Sure, I can understand flipping past the “MS-III” note and glossing over the H&P. Med student notes are dumb. I accept that.
But dude, if I spend two hours with a patient, going through their drug list and a Pill Identification Book to par down the “every drug prescription every doctor has ever foisted upon them” list from the EMR into a “what they actually take” 4-item list: please, please, read my drug list.
The EMR drug list some of them insist on using doesn’t tell them that the patient stopped taking warfarin 3 months ago. Or that when the hospital changed the hypertension meds two months ago, the patient got confused and just kept taking the old ones. Or that they’re taking tylenol instead of aspirin because “it’s the same main ingredient, right?”
I feel like I’m trying to sell my residents something. I have these revised drug lists for my patients, but no one wants them. And I’m all, “I swear, this has information you can use!” and the residents are all, “Ah, no thanks – I’m good with the one on the EMR.”
(Yeah, okay, I’m sure they’re right about not needing my drug list. It’s just a sad reminder of how little I matter.)
(… Stupid robot EMR.)
Vignettes from Internal Medicine
Two days ago.
Me: “And on abdominal examination, the patient had significant right lower quadrant pain on light palpation.”
Resident: “OK. Let’s figure out how to correct the main diagnosis”
Me: “… Today the patient has significant right lower quadrant, left lower quadrant, and left upper quadrant pain on light palpation. And new-onset involuntary guarding.”
Resident: “OK, good presentation. Thanks. Let’s figure out how to correct the main diagnosis and the mysterious transfusion-dependent anemia.”
So today I gave up on the idea that my presentation would ever mean anything in terms of this patient’s care, and pulled the “Oh, hey, I’m not sure if this is involuntary guarding or not – can you examine the patient and tell me?” card.
And of course then the patient got a DRE and abdominal CT.
At this rate, I’m going to start turning my patient presentations into interpretive showtunes to see if my voice is in a special frequency only I can hear.
(If this hypothesis turns out to be wrong, watch out. “Patient Presentation: The Musical!”, coming to a ward near you.)
As a somewhat experienced senior resident, I’ll let you in on a secret – sometimes we ignore what medical students say because we just can’t process all of the information that’s being thrown at us on morning rounds. Listening to 20 to 30 patient presentations is overwhelming, and sometimes we miss details because it’s just too much information. If there’s something you’re really concerned about, it can be useful at times to go back to the senior resident after rounds and discuss it.

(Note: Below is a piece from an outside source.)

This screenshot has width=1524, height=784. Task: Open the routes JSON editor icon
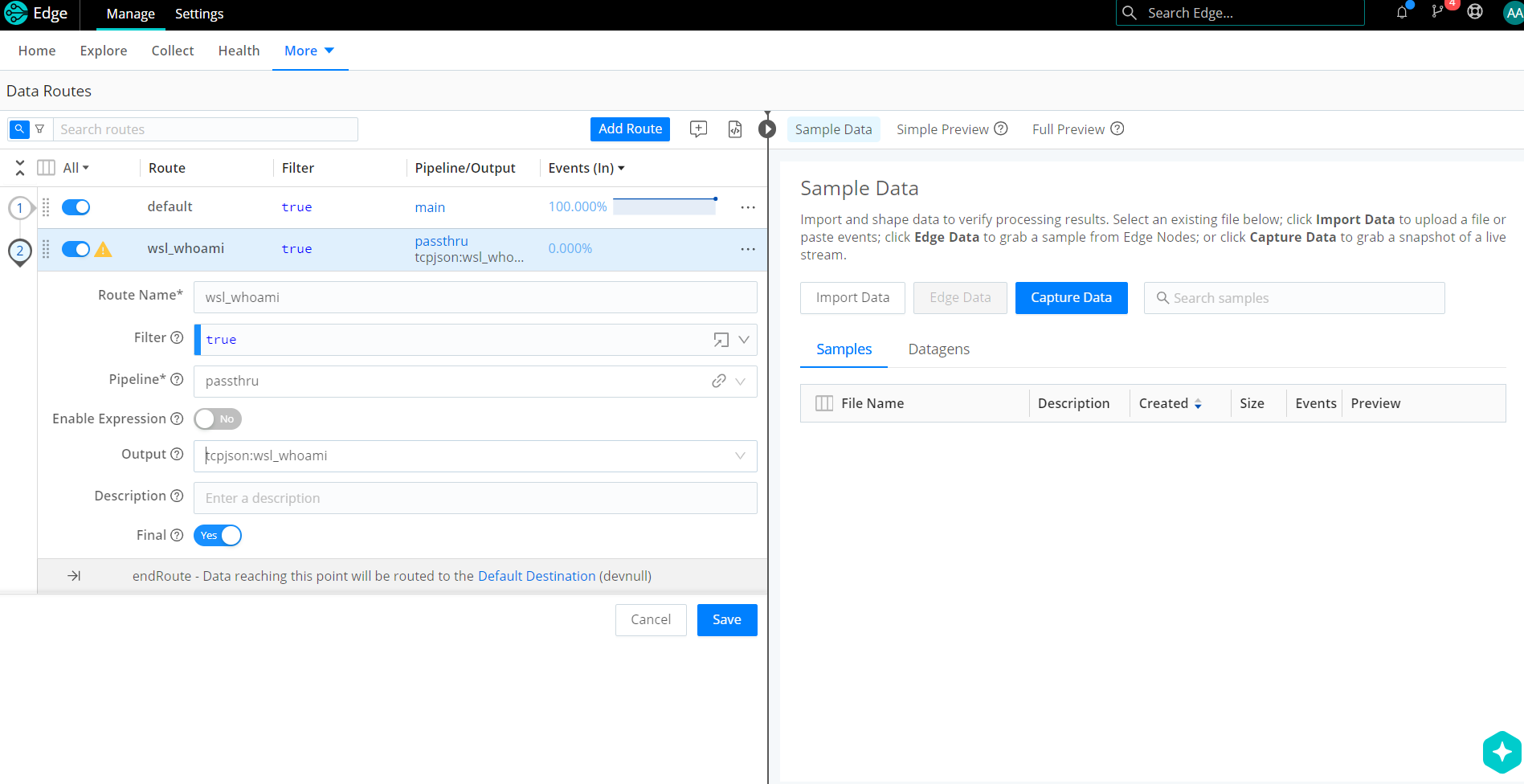[735, 129]
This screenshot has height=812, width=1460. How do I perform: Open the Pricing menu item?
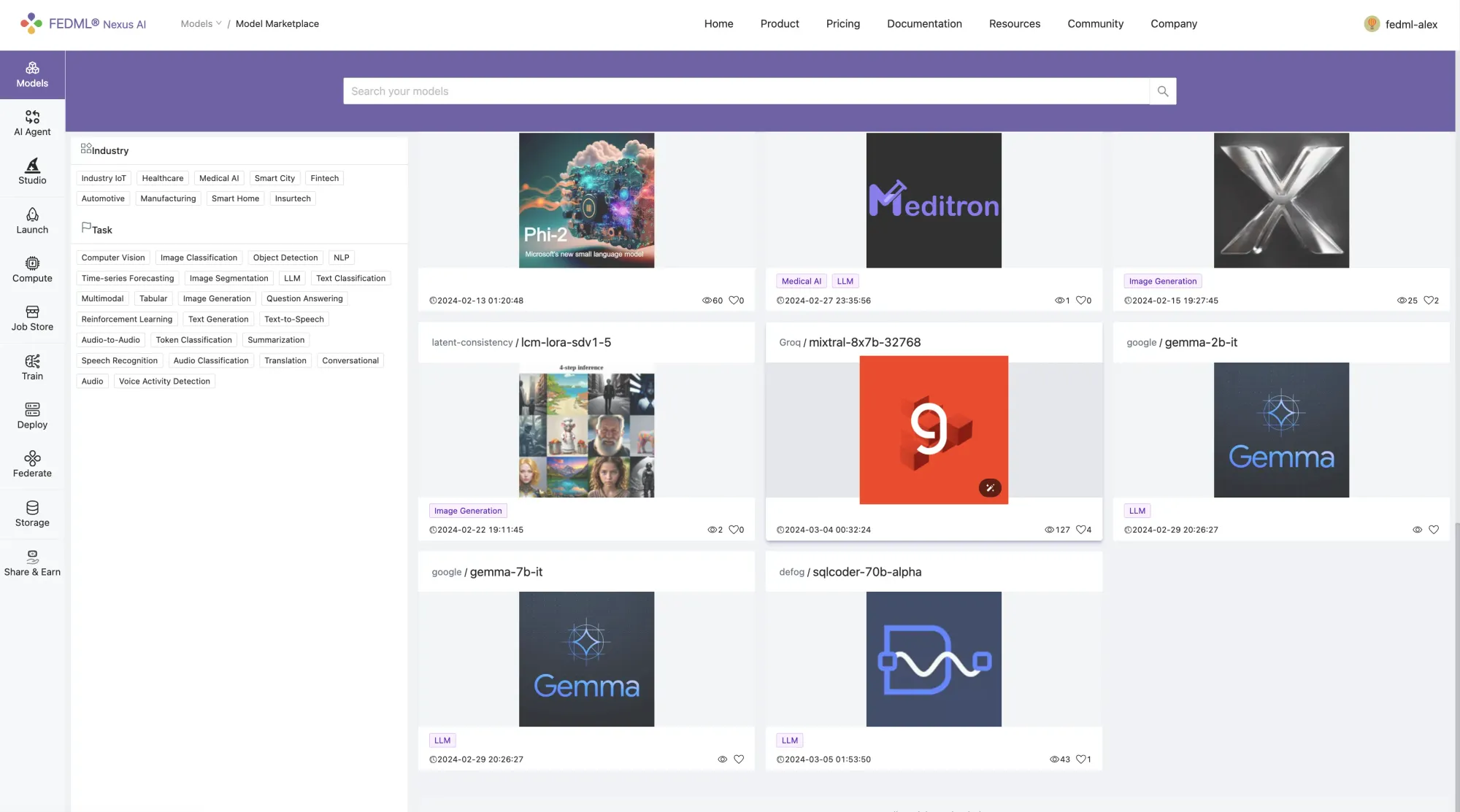coord(842,23)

It’s ok. I remember my first patient on IM was admitted for atrial flutter, but when I talked to her she kept going on and on about her acute abdominal pain, which was NOWHERE in the resident’s admission note. She ended up getting transferred to the ICU for some other reason, but while she was there, someone took note of her abdominal pain, and she ended up with a laparotomy for suspected mesenteric ischemia. Anyway, just because the resident ignores you, doesn’t mean you’re wrong. You will never go wrong by taking a complete history. Like SD said, if you’re really concerned about something, try to discuss it with the resident after rounds.
This doesn’t have to do with your post – but I advise everyone to read this post. It’s exactly how I felt on my blog last September. That was when I stopped blogging and deleted all old posts and all comments.
I couldn’t agree with you more – but I also agree with the above comments as to why this happens to us lowly med students. In reality, residents are extremely busy, and we can’t even fathom having to deal with all that they have to take care of. So, it’s ok, we’ll all be there one day and understand.